DR. GOADSBY: Yes, I‘ve spoken to a number of patients who have used this device open label in the United Kingdom. There‘s a cohort, not all, who think it is useful to avoid attacks and reduce the severity of attacks. It almost seems too simple to be true, but as you know, we‘ve done some laboratory work, and indeed, it seems a very good basis for what‘s happening on the experimental side. We did some laboratory studies to examine the ability of a scaled-down version of the human stimulator that would produce the same Tesla field, the magnetic field, to affect cortical spreading depression. Indeed, in anesthetized rats and cat, this device could block the passage of induced cortical spreading depression. We have done additional work to determine the mechanism by which this device can interrupt thalamo-cortical relay circuits that are activated by trigeminal pain. So, there seems to be at least a few potential mechanisms.
DR. DODICK: Does that mean it might be effective in patients who have migraine without aura, in addition to those who have aura?

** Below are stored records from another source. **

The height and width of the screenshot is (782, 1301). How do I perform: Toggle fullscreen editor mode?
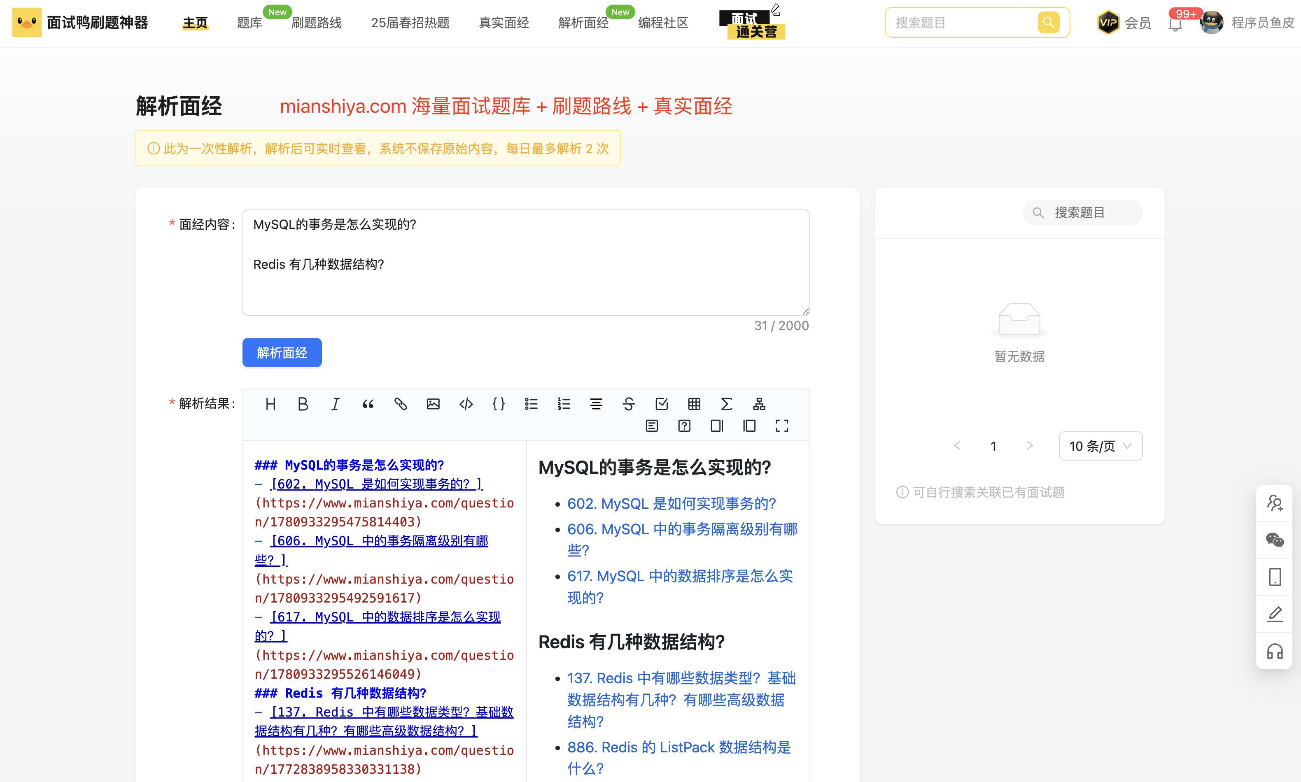click(782, 426)
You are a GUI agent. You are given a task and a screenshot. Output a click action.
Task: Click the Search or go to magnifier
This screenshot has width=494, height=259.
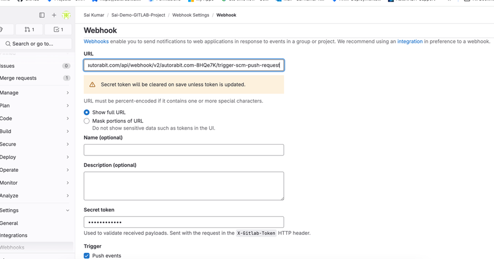8,44
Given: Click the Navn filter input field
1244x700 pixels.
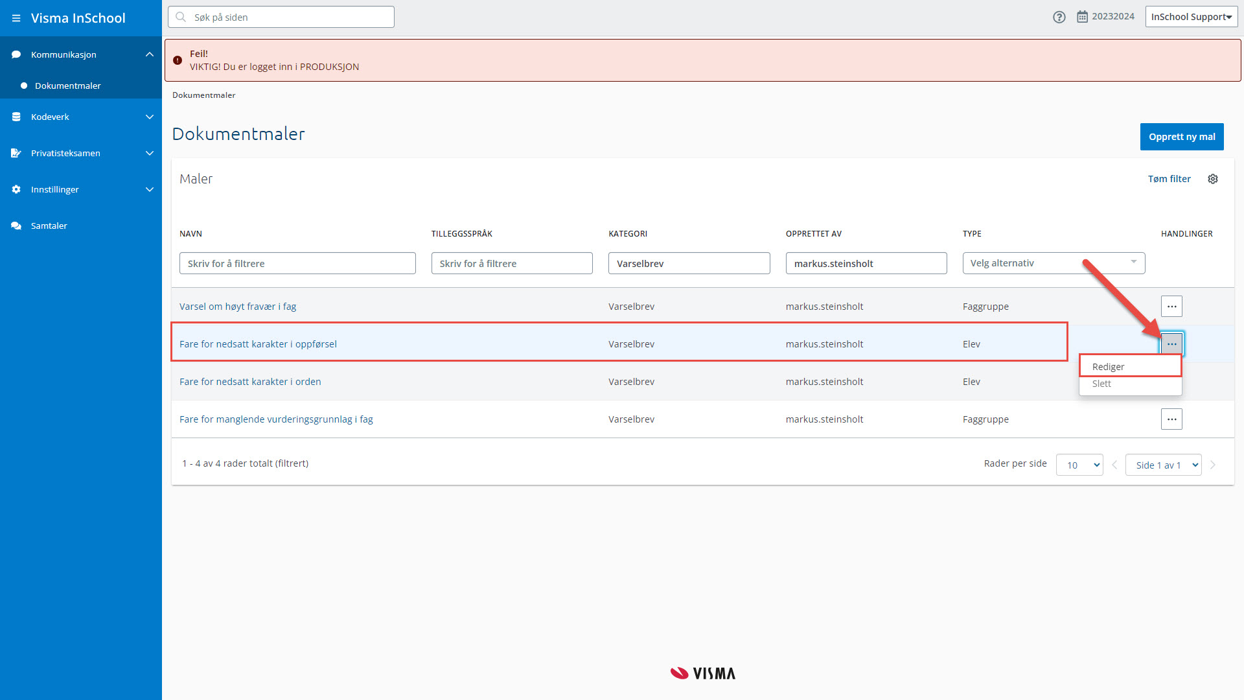Looking at the screenshot, I should point(297,264).
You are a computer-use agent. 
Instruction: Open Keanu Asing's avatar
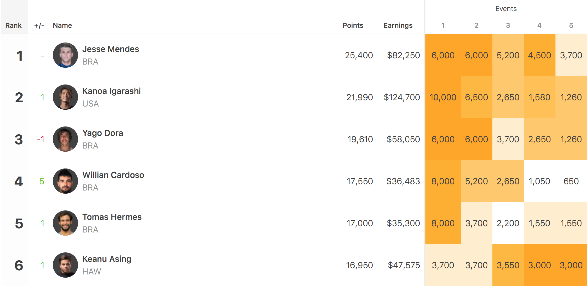65,265
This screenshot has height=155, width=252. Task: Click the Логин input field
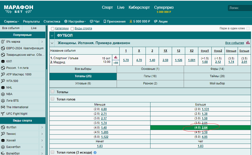pos(240,8)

DR. GOADSBY: Yes, and I think that was the driving factor to start examining thalamic-cortical mechanisms, because there are patients who, both in the clinical trials and certainly in the open-label work, report, not an exclusive effect on their aura, but certainly an effect on pain, and indeed, patients without an aura at all report an effect on pain,which needs to be explained. One way of explaining that effect would be to think about the involvement of the cortical relays in the action of this modality.
DR. DODICK: Okay, now the third and final topic: extracranial nerve blocks. Dr. Silberstein, I‘ll start with you this time. Off-label treatment is common in clinical practice for most physicians by necessity. But there are few treatments that clinicians feel so passionately in favor of, despite the absence of evidence as extracranial nerve blocks and, in particular, occipital nerve blockade. So, if you can tell us, in which primary headache disorders do we actually have any evidence to support the use of occipital nerve block?

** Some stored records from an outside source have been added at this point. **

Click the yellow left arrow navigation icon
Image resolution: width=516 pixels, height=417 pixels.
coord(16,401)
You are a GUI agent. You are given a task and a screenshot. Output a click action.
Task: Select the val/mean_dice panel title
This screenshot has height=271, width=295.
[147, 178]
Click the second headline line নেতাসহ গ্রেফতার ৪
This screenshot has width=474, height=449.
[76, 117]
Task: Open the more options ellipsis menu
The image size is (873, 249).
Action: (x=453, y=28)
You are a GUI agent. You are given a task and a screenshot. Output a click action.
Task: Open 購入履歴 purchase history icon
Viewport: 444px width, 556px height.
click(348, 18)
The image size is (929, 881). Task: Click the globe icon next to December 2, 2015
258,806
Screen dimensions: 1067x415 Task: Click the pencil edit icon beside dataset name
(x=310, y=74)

DR. SILBERSTEIN: I think the best scientific evidence for occipital nerve block with a local anesthetic in combination with corticosteroids is for cluster headache. Other people have conducted clinical trials to show that the combination works in comparison to placebo injection. If you look at the data for occipital nerve block, it‘s very difficult to control for an anesthetic. One can argue that perhaps, you‘ll use a short-acting versus a long-acting anesthetic, but the problem is that the duration of response often exceeds the duration of anesthesia.

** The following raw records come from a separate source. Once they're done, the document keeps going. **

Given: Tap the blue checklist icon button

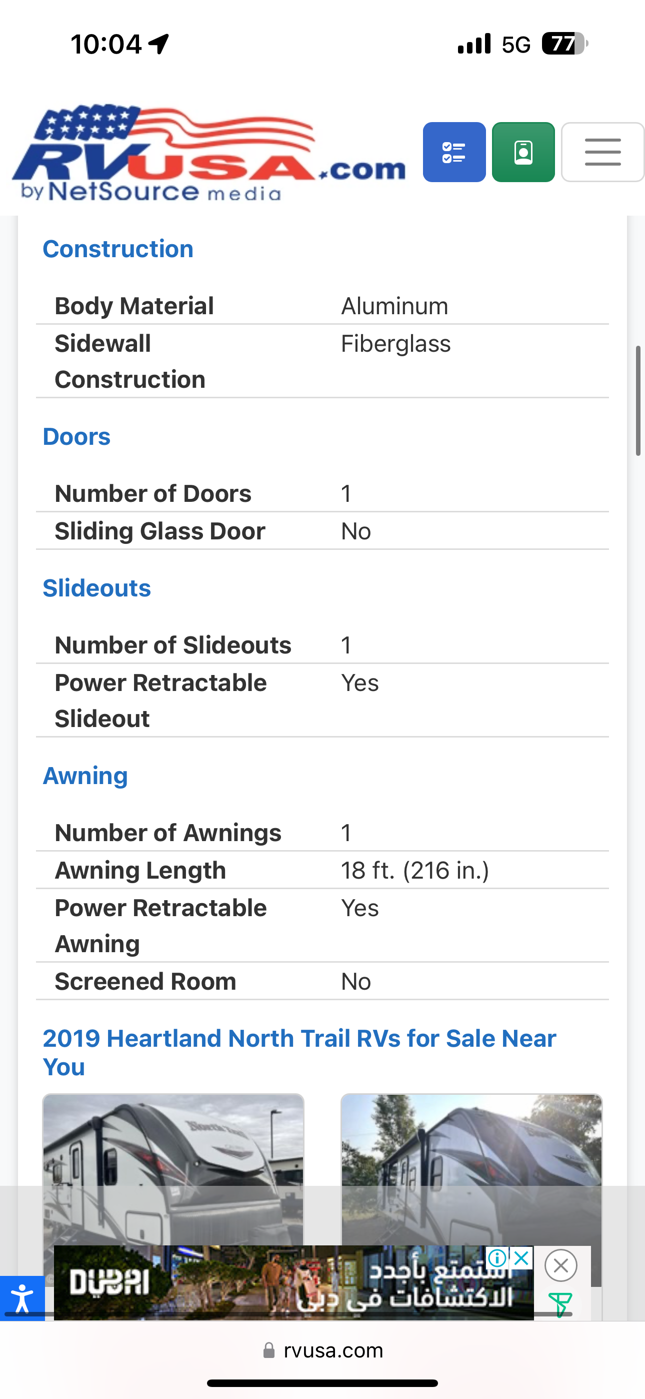Looking at the screenshot, I should point(454,152).
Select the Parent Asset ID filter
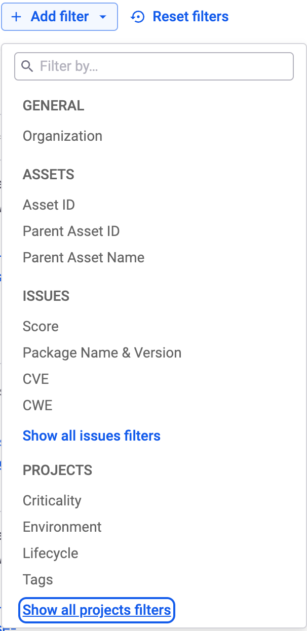307x631 pixels. 71,231
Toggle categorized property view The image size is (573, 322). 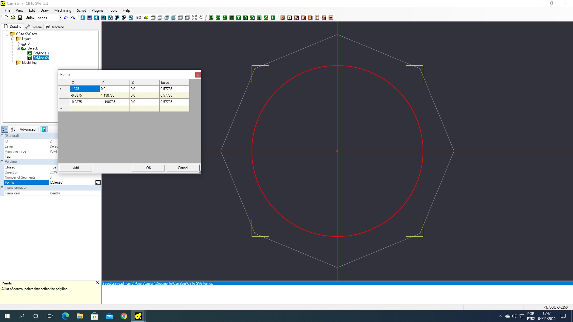pos(5,129)
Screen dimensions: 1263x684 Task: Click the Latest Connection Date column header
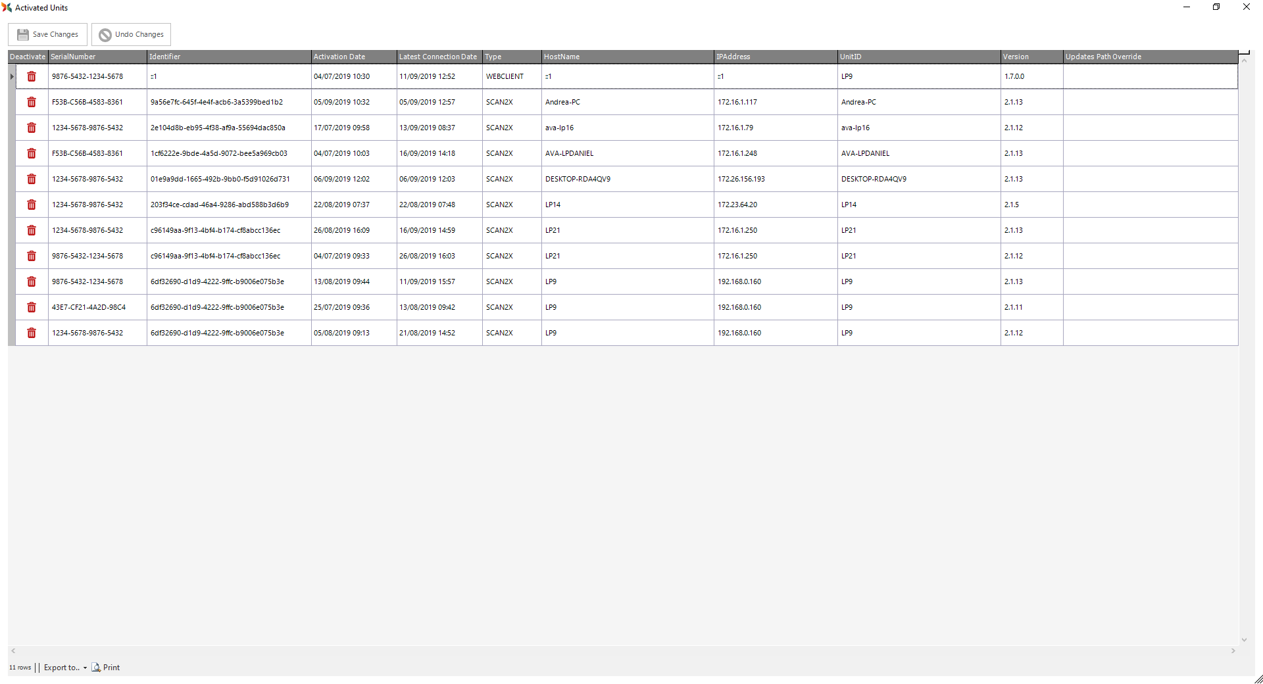pyautogui.click(x=438, y=57)
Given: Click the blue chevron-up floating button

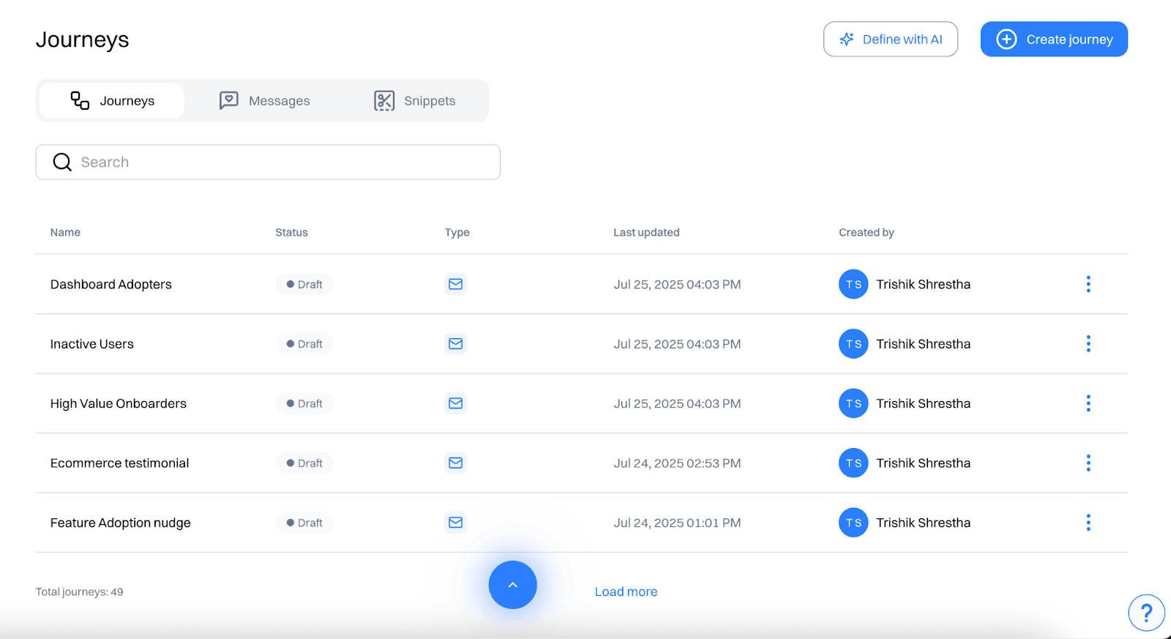Looking at the screenshot, I should pos(512,585).
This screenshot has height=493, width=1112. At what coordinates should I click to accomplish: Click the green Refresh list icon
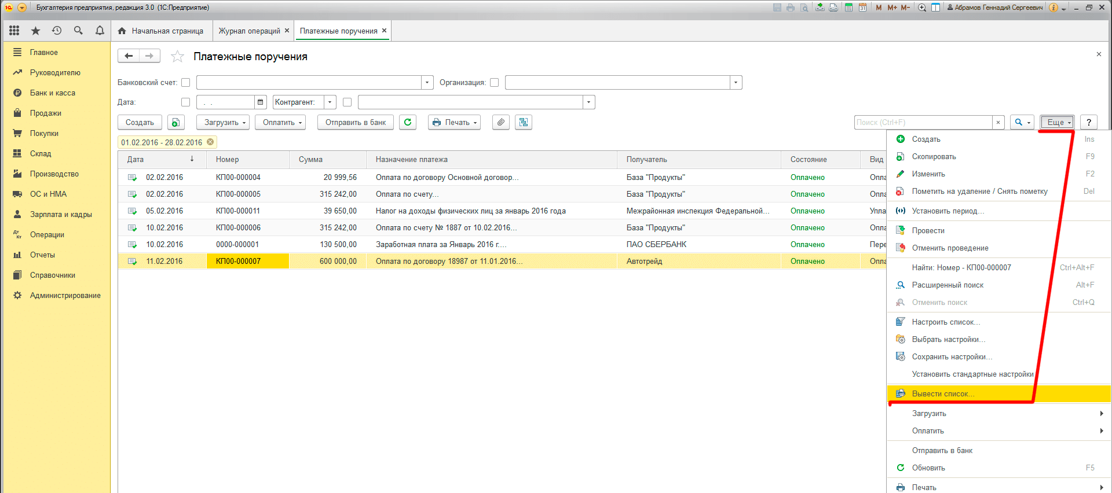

We did a trial asking whether the addition of corticosteroids makes any difference in migraine as opposed to cluster headache, and we found no difference.8 I think we can say that steroids don‘t make any difference, but it‘s very difficult to control for a local anesthetic if people have had it for other simple procedures, like having teeth removal or a laceration on the skin. I cannot yet envision how to set up a clinical trial where the duration of the response exceeds the duration of action of the drug.
Bogduk, in a series of sophisticated experiments aimed at determining the cause of pain in the neck, used differential blocks with local anesthetics of different duration. But, in his clinical trials,9 the duration of response was equal to the duration of action of the local anesthetic, and when we perform occipital nerve blocks in humans with problems in that area, we do not find that correlation.
Psychologists would use waiting-room controls, but I think we‘ve all seen patients who have come into the office with severe significant pain and exacerbation of headaches, and when we perform a nerve block, their pain disappears for a month or may never come back. Others last for the duration of the anesthesia. So, I believe that it works, but I can‘t conceive, yet, of how to do a trial to prove it works.